A restored bridge will enhance the quality of life and “sense of place” for the town and region, which in turn supports economic development as scenic and recreational amenities increasingly pro- mote Northfield as an attractive lo- cation to work and live.
The arrival of the C.S. Lewis College will boast additional recreational amenities and linkages to regional bike routes, enhancing their ability to recruit students and encouraging visitors to extend their stay.
Northfield will have enhanced physical and visual connections to the Connecticut River and a stronger “River Town” brand to market the town and region to non-local visitors.

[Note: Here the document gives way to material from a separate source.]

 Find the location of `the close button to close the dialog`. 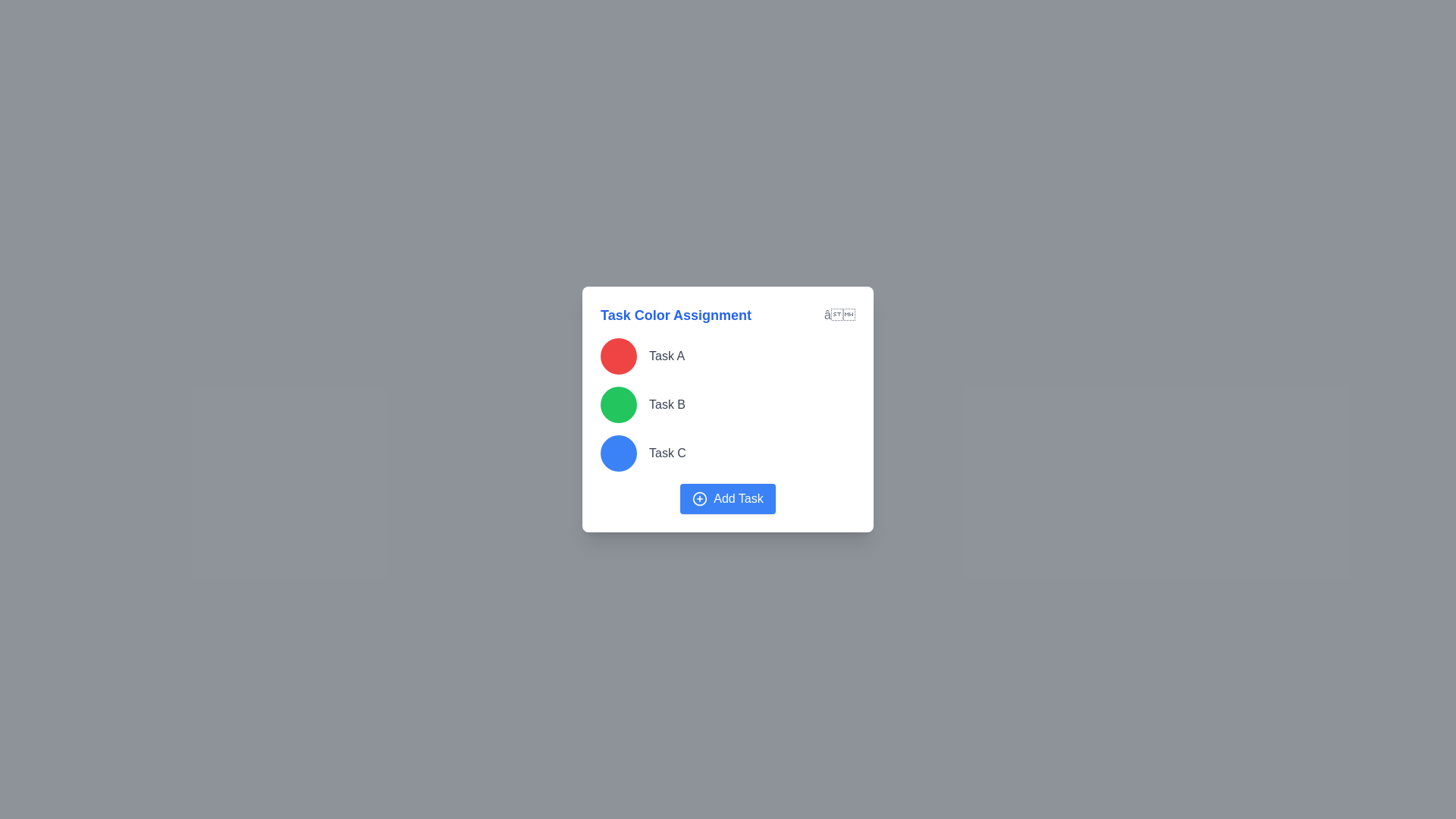

the close button to close the dialog is located at coordinates (839, 315).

With the bridge and adjacent riverside park as a scenic venue for public gatherings, the economic impact of festivals and community events will be increased through the spending of additional non-local attendees at existing events and opportunities to host new bridge-related races, events or multi- day festivals.
Recent empirical studies and survey reports indicate that real property values appreciate at a faster rate near trails and greenways when compared to other land values in rural areas.
The collaboration required between local governments and regional bodies, non-profit organizations, and private sector stakeholders serves to strengthen opportunities for future regional partnerships for economic development.